### YOUR INSTRUCTIONS
From the line containing "Click the 11st seller logo" to the final line of the entries, copy each line exactly. Pictures stay out.

☆ ☆ ☆ ☆ ☆

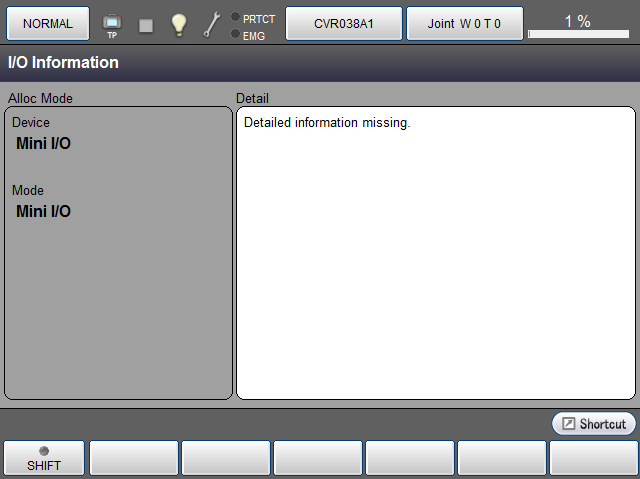Click the I/O Information title bar
The image size is (640, 479).
click(320, 63)
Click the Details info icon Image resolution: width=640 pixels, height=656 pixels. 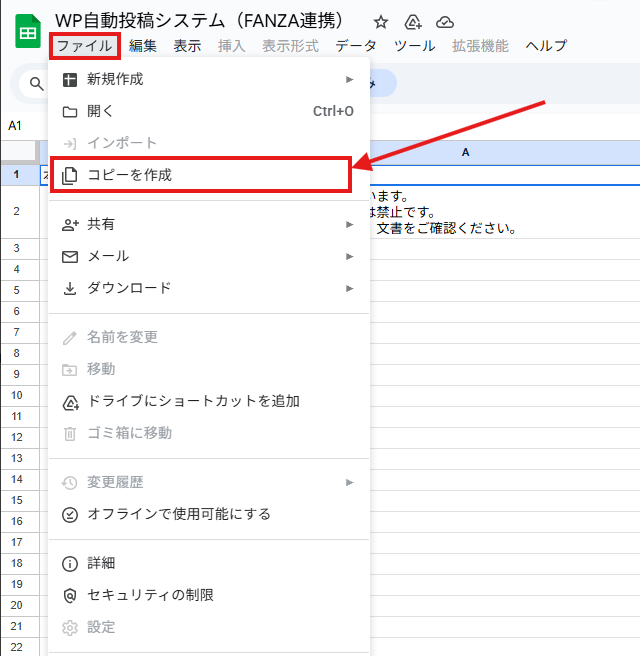[x=70, y=563]
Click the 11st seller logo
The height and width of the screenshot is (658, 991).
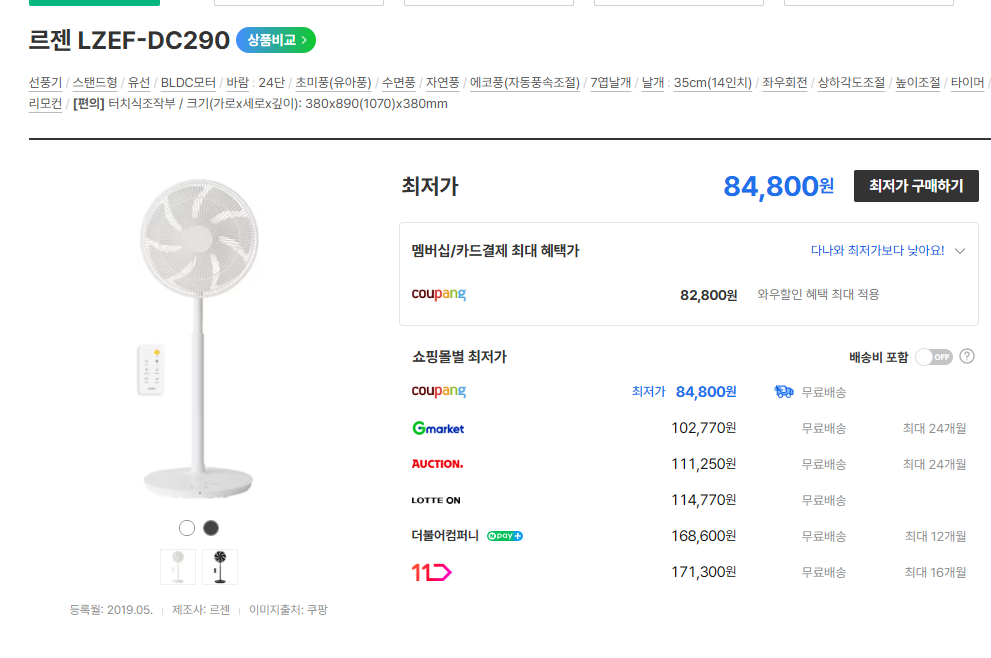[x=432, y=572]
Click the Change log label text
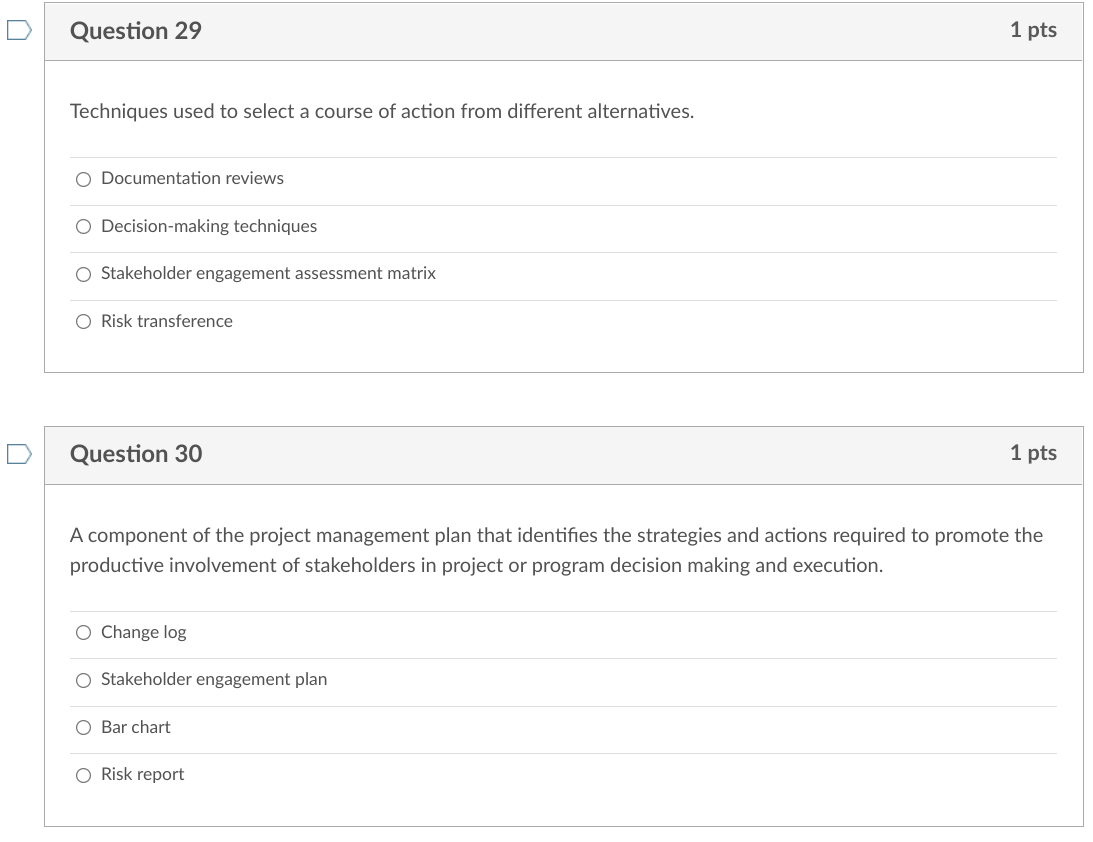The image size is (1093, 842). (x=141, y=632)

☆ ☆ ☆ ☆ ☆

### RESPONSE FOR THIS EXERCISE
Click the 11st seller logo
The height and width of the screenshot is (658, 991).
[x=432, y=572]
Click the Change log label text
The image size is (1093, 842). (x=141, y=632)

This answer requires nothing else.